┌─ Task material
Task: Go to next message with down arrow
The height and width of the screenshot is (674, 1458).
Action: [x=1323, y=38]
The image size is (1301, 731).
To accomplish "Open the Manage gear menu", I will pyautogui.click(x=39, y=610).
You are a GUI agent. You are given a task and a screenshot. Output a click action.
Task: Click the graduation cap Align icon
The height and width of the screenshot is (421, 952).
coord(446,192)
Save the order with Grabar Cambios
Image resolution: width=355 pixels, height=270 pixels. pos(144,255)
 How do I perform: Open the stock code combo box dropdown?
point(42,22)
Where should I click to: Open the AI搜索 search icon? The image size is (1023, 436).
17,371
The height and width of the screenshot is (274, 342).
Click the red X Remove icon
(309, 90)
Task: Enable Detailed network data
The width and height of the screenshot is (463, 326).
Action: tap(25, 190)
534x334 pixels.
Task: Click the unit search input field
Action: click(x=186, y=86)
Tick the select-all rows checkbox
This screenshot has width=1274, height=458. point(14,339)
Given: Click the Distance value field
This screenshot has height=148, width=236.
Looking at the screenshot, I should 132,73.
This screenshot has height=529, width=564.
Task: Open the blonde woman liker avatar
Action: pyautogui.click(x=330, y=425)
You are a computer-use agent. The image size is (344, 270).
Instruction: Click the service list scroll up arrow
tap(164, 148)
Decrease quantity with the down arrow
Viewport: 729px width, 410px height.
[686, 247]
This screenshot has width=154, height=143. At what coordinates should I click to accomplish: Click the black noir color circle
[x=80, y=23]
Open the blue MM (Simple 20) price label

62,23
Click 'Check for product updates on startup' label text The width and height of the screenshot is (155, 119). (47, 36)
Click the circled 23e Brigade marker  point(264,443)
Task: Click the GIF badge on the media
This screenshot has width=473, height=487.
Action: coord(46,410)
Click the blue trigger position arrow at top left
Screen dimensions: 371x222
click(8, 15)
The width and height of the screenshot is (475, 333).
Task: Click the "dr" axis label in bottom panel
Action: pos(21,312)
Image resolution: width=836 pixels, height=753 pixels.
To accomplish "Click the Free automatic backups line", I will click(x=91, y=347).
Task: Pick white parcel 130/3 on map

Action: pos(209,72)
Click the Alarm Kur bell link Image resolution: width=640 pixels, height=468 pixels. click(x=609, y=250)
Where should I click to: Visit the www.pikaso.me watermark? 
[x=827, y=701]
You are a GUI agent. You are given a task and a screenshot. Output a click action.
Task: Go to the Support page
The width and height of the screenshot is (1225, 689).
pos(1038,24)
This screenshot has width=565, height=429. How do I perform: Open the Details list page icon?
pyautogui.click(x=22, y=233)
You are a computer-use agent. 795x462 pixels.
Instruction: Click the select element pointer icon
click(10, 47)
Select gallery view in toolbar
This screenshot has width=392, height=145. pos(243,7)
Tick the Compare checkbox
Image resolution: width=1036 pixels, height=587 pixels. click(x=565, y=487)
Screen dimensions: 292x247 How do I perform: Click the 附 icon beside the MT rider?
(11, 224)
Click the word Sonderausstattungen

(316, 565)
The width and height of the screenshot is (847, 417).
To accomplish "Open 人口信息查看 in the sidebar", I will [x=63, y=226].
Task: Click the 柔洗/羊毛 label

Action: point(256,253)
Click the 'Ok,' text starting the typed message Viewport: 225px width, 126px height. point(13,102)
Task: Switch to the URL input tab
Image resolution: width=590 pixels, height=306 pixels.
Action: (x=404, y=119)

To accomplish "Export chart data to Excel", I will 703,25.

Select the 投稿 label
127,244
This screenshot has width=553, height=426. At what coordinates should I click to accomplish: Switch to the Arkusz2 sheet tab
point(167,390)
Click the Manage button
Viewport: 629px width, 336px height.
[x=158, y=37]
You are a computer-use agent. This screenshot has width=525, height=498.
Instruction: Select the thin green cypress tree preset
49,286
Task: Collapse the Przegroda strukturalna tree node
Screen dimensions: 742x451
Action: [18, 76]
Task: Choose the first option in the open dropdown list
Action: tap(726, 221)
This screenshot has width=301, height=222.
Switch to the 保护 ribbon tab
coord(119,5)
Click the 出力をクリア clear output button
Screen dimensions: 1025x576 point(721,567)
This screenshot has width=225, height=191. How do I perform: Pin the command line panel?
└─
* What you have to do: Select the lines in this material that hold the word "will", leaving none out.

* Answer area:
To accomplish "Open the Manage gear menu", I will pyautogui.click(x=39, y=610).
To accomplish "Click the Free automatic backups line", I will click(x=91, y=347).
To accomplish "Open 人口信息查看 in the sidebar", I will [x=63, y=226].
To accomplish "Export chart data to Excel", I will 703,25.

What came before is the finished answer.